§ Tasks to carry out
(1) Answer these from the blog post about the book festival:
(a) On what campus was the festival held?
(b) At what time and in what place was the first panel the writer attended?
(c) Which book does the post call "highly recommended"?
(2) From the blog post about the book festival, reproduce the passage between "Screen Shot 2018-03-11" and "CSPAN book TV.", inclusive, with no changes.

═══ Extract to read ═══

March 11th, 2018 No comments

Liberal Engagement and Liberal Denial

The Epitome of The Death Of The Liberal Class 

Screen Shot 2018-03-11 at 7.04.37 PM

I spent the weekend at a surprisingly wonderful event: the Tucson Festival of Books. Don’t you just love that Coyote logo? (ignore the pink background!)

There was a huge turnout at the University of Arizona campus, with many good writers, great panel topics, and even national outlets like NPR and CSPAN book TV.

They did a great job of attracting serious writers, many readers, panelist pundits, and science exhibits, with plenty of food, dance, music and fun interactive stuff for the kids. Bravo!

But, aside from the fact that there were only a handful of people at the panels I attended that were under 60 years old, at an intellectual level, all was not so well (and I won’t even get into the discussion during the panel “Art, Resistance, and Survival” – I left after the acceptance of the need for “trigger warnings”.)

I went to the first panel discussion, Saturday morning at 10 am in a place called Science City, titled, “Storm & Stress: Our Changing Climate and the Human Ecology

Authors and panelists spoke about the implications of climate change, Colorado basin water resources, and immigration issues.

I’ve been experiencing all of these issue daily and writing EXACTLY about them here recently, including

At that first panel, I enjoyed and had similar experiences and perspectives as author Franciso Cantu’s wonderful presentation of his first book “The Line Becomes a River” (highly recommended).

But, I found more established fellow panelist David Owen’s work weak and derivative:  “Where the Water Goes: Life and Death along the Colorado River“.

Owen did not even come close to the story.

═══ Supplied information ═══

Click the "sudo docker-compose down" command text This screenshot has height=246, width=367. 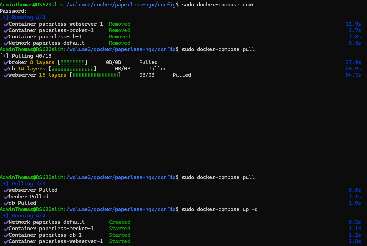click(x=218, y=5)
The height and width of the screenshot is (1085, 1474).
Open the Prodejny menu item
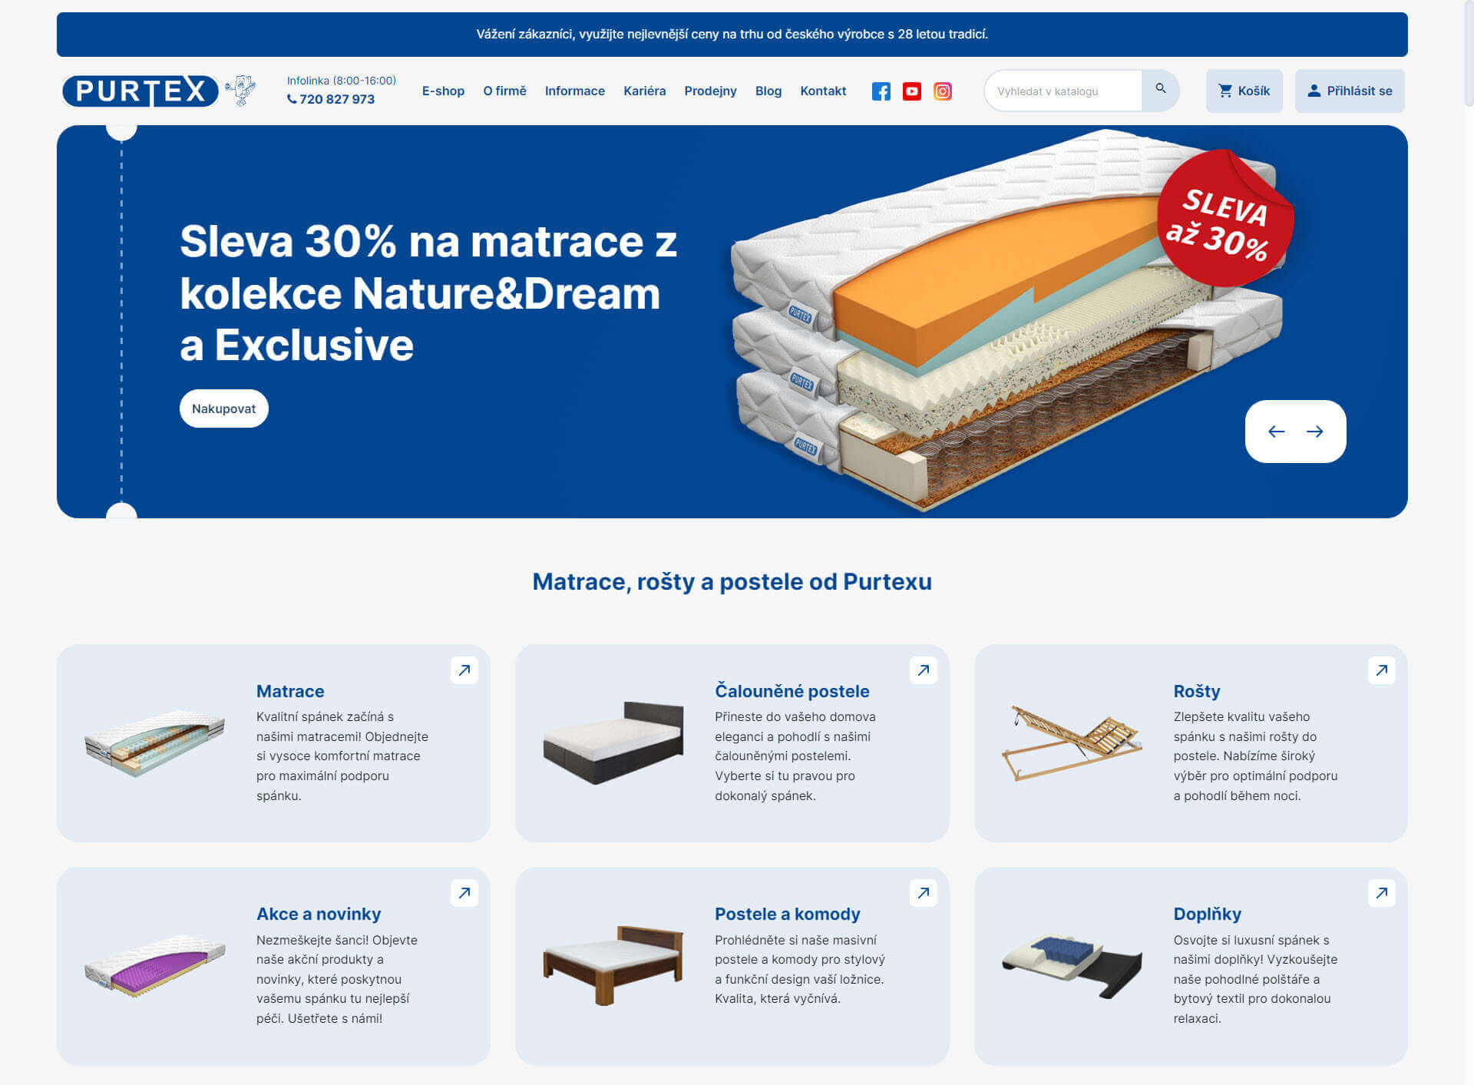click(710, 91)
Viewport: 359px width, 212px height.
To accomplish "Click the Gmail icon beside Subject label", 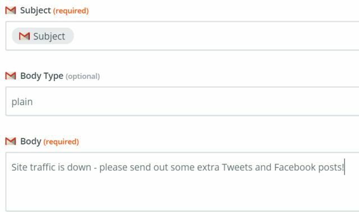I will coord(11,10).
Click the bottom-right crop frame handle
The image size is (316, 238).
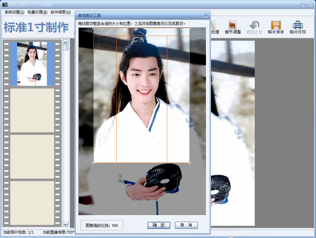[190, 163]
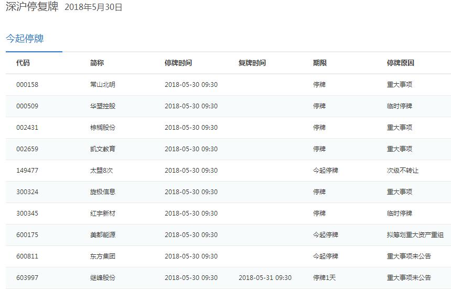Image resolution: width=451 pixels, height=292 pixels.
Task: Click the 简称 column header
Action: (97, 63)
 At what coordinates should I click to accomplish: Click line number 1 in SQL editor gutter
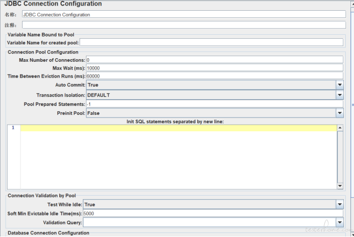click(x=13, y=128)
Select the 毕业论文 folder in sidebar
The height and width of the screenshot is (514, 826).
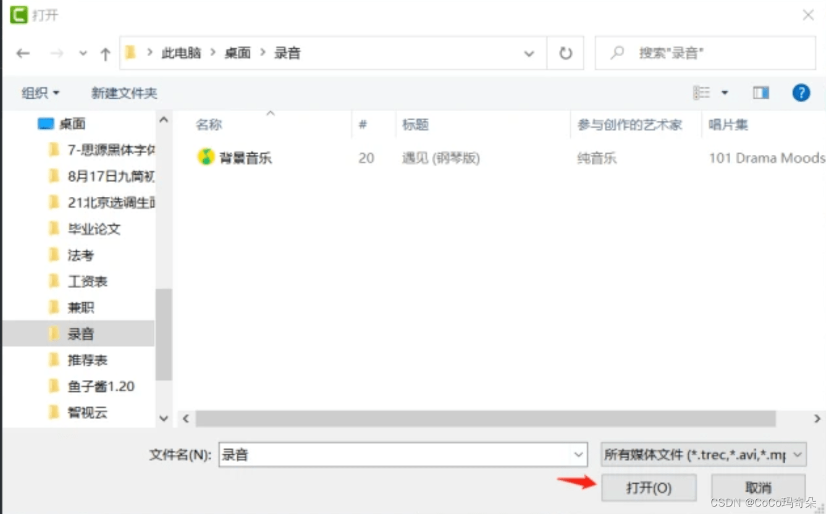coord(94,229)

═══

§ Results
(1)
(a) The University of Arizona campus.
(b) Saturday morning at 10 am, in Science City.
(c) "The Line Becomes a River".

(2)
Screen Shot 2018-03-11 at 7.04.37 PM

I spent the weekend at a surprisingly wonderful event: the Tucson Festival of Books. Don’t you just love that Coyote logo? (ignore the pink background!)

There was a huge turnout at the University of Arizona campus, with many good writers, great panel topics, and even national outlets like NPR and CSPAN book TV.